Mysterious it may be, but the Coalition sounds dedicated, knowledgeable and authoritative. Its advice is practical and it works. The information given is succinct and specific the point of naming safe and unsafe brand-names. This is a neat, short book for quick reference.

What to Expect When You’re Expecting is as the title suggests rather more twee then the Coalition’s thirty pages. Arlene Eisenberg and her two daughters, Heidi Eisenberg Murkoff and Sandee Eisenberg Hathaway (when, she asks, comes the urge to lumber oneself with one’s father’s name as well as one’s husband’s?), have produced a ‘US Best Seller’ with this one. Their work has been subjected to revision by the Childbirth Education Association of Australia (NSW).

It’s not a bad book, but touts itself as a ‘comprehensive pregnancy guide’ and it is certainly not that. Even after the Australian revision, there are glaring gaps reflecting either the structure of the American health system or oversights by the Australian editors. The most prominent of these gaps is the neglect of the public health system. It is assumed that every woman will select an obstetrician and work with him or her to the conclusion of the pregnancy. A one-to-one relationship, rather like the relationship that each woman is assumed to have already with her internist or her allergist, will be established. This annoyed me. I’m not that kind of woman. I do not even know what an internist is. I am a public patient! Further, I am quite certain that I am not alone in this, and I am equally certain that every day in Australia many babies are delivered in public hospitals by public hospital staff. This is so completely ignored in What to Expect When You’re Expecting as to suggest that to be public is to be abnormal.

The only mention of home births, by the way, is of the kind that happens when your baby is born so quickly that you don’t arrive at the hospital in time. For the authors of What to Expect When You’re Expecting, birth is very much a matter controlled by medical professionals on their own ground.
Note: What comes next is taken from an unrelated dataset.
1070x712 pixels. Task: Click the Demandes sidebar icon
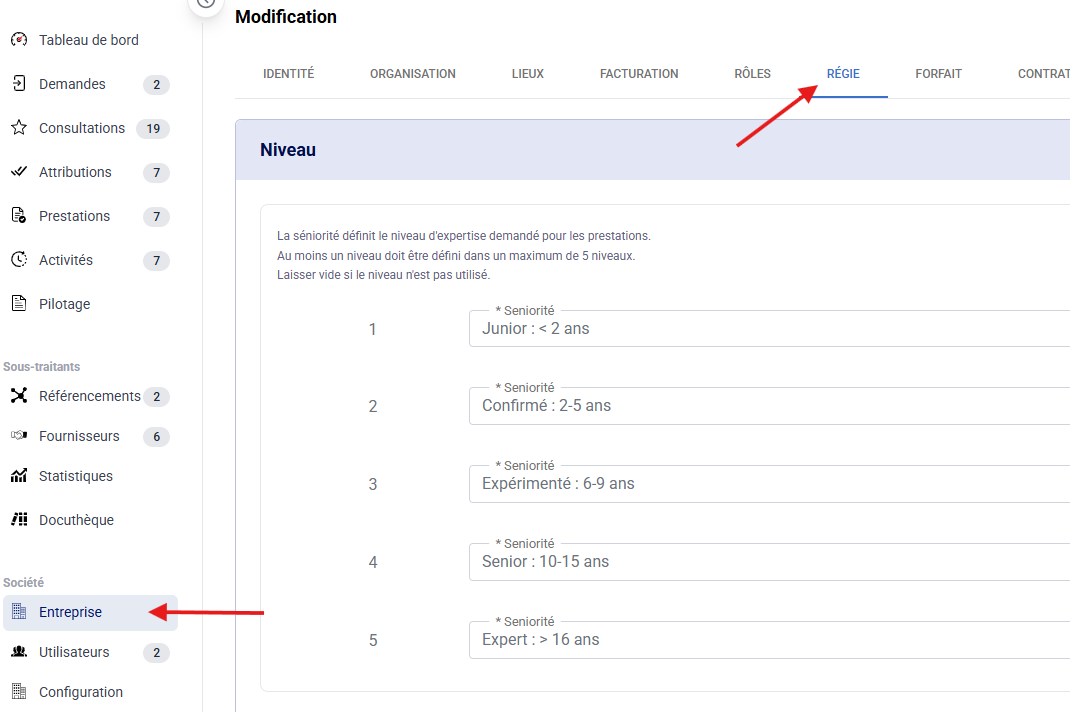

Nevertheless, so confident are the authors of the comprehensive nature of their work they do not include a further reading list. The Coalition for the Medical Rights of Women managed to squeeze one in even though they only had thirty pages to play with. At the same time, Eisenberg et al deal inadequately with some of the ground that they do cover. For example, on page 7, it is said that during childbirth ‘your cervix will begin to thin (effacement)’ and this is the last and only description of cervical effacement in the book. Now, although mine has not done it yet, I understand that effacement of the cervix is an important thing. If I was relying on What to Expect When You’re Expecting, I would not have any clear idea what it involves.

Pregnancy is a time when one tends to lust for accurate knowledge about one’s body. The Eisenbergs’ volume is a pleasantly indulgent read particularly if one is not the sort of woman who habitually grinds her teeth when a woman’s partner is blindly and consistently referred to as her ‘husband’ but it is not a source of hard-core fact. It does not leave one with the sense of understanding or control. This is perhaps because the authors genuinely perceive the woman in childbirth as a vessel, albeit the best possible one if she’s prepared to work at it. I point to the statement on the vexed episiotomy question as an example:

‘What decision should the expectant mother make on episiotomies? None. She can form an opinion and can discuss this opinion with a doctor or nurse-midwife so that it can be taken into account at the time of the childbirth. But the decision is going to be made, and should be made, by the birthing attendant.’

If during my pregnancy I had time to read only one volume of around 350 pages, I would choose something more informative and more reassuring than What to Expect When You’re Expecting. Sheila Kitzinger’s Pregnancy and Childbirth (Doubleday, 1972) is far better value at the same size around the same price.